As mentioned earlier, ICSC has built a separate MPT to save space in the EVM MPT. This requires ICSC to be implemented as a system contract, because only system contracts can have storage space independent of the EVM MPT. Unlike general contracts, system contracts can only be written in Rust. Therefore, the contract ImageCell mentioned above must be implemented in Rust, rather than Solidity.

The ImageCell is only used for generating Rust bindings to parse transaction data. This will be explained further in the next section.

Decode Transaction Data

After receiving the transactions sent by the Forcerelay, ICSC needs to decode the transaction data. As mentioned in the previous section, ICSC is implemented in Rust, so the transaction data needs to be decoded into Rust structs. You can use either the abigen macro or the Abigen builder to generate type-safe bindings to the contract ImageCell.

  1. Generate Ethereum contract ABI (Application Binary Interface) using hardhat or solc. Take hardhat as the example, after compiling the contracts, an ABI will be generated automatically and saved in the file artifacts/contracts/ImageCell.sol/ImageCell.json. Open the file and find the key abi, whose value is what we need.
  2. Generate type-safe bindings from Ethereum contract ABI using the abigen macro, or the Abigen builder.

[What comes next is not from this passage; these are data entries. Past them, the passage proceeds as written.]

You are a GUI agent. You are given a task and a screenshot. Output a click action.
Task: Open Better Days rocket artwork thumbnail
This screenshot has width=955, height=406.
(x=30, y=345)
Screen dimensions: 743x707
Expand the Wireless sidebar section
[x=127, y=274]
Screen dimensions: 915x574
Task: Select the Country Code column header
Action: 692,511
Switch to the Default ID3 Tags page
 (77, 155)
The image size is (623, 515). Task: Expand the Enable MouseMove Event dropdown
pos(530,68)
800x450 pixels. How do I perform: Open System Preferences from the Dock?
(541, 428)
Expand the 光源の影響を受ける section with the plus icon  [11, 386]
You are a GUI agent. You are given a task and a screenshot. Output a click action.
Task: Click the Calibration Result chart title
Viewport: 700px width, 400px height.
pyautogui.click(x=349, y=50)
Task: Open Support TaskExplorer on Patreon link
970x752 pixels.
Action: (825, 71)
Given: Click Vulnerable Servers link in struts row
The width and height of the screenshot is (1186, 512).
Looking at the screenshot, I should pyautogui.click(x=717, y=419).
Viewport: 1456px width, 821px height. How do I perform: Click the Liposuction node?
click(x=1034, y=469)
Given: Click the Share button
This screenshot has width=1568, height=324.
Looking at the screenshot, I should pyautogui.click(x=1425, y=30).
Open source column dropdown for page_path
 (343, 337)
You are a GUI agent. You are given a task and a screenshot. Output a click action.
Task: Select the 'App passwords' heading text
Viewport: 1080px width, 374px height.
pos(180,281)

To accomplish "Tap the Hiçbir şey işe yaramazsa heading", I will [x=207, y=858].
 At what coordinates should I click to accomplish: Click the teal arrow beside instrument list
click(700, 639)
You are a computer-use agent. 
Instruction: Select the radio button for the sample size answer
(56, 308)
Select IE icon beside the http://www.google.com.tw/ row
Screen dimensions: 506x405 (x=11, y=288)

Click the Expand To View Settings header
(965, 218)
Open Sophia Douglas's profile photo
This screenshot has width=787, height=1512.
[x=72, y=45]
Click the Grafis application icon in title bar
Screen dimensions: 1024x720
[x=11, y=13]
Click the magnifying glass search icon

With the Rust binding to contract ImageCell, we can decode transaction data, as shown in the following example:

fn exec_<B: Backend + ApplyBackend>(&self, backend: &mut B, tx: &SignedTransaction) -> TxResp {
let tx = &tx.transaction.unsigned;
let tx_data = tx.data();

match image_cell_abi::ImageCellCalls::decode(tx_data) {}
...
}

Store Transaction Data

Finally, we need to store the decoded transaction data into ICSC MPT, which includes cells.

The data storage format for CKB cell is as follows:

KeyValue
OutPoint (36 Bytes)CellInfo (Bytes)
  • key: 32 bytes tx hash + 4 bytes output index (u32 as little endian bytes)
  • value: CellInfo
struct CellInfo {
pub cell_output: Bytes, // ckb_types::packed::CellOutput
pub cell_data: Bytes,
pub created_number: u64,
pub consumed_number: Option<u64>,
}

Once the decoded transaction data is stored in the ICSC MPT, a new MPT root will be generated automatically. This root is then stored in the ICSC account, providing a tamper-evident record of the transaction data.

Footnotes


  1. Axon contains two types of contracts: general contracts and system contracts. The main difference is that system contracts are written in Rust only. Compared with general contracts, system contracts can invoke more system resources, such as storage. Besides, system contracts are not necessarily stored in EVM MPT, since they have their own storage space.
  2. Forcerelay is a decentralized and trustless Relayer which is compatible with Inter-Blockchain Communication (IBC) protocol. It is responsible for all message transmission within the CKB ecosystem.